[The data Boundary: Start]
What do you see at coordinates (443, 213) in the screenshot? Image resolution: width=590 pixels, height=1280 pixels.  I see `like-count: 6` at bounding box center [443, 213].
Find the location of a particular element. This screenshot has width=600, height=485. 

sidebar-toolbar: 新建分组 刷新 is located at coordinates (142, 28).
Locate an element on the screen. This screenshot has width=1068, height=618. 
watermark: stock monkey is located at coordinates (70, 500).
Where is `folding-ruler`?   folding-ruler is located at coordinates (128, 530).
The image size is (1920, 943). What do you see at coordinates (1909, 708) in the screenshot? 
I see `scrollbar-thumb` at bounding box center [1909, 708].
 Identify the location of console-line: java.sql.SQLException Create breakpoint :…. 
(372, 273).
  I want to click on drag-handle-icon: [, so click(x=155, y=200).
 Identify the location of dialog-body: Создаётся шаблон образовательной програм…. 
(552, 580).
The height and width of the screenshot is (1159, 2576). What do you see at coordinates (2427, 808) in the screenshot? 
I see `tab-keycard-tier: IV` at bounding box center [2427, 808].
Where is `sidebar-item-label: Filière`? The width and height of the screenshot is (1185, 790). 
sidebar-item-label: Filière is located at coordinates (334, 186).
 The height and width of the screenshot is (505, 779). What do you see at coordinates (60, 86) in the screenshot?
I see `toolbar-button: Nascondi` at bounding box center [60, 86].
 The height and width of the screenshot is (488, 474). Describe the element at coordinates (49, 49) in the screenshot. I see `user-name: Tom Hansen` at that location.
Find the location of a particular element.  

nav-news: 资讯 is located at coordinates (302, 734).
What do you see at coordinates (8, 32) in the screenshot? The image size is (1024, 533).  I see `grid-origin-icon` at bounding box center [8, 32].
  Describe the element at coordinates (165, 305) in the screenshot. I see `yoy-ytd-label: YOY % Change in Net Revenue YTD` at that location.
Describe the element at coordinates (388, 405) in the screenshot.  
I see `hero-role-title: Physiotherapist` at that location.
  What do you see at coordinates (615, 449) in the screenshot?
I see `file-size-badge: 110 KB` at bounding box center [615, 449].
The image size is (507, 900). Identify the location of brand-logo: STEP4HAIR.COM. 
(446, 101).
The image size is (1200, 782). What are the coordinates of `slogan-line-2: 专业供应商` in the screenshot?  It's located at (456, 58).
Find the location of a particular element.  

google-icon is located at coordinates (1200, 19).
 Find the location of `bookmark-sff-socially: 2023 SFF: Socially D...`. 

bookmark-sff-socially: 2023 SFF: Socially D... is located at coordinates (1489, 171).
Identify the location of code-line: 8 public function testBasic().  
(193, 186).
[The data Boundary: End]
§ **About this task**
Find each line of the items that contains the word "Socially", matching uppercase and lowercase, and copy every such line out in full.

§ **Result**
 Find the location of `bookmark-sff-socially: 2023 SFF: Socially D...`. 
bookmark-sff-socially: 2023 SFF: Socially D... is located at coordinates (1489, 171).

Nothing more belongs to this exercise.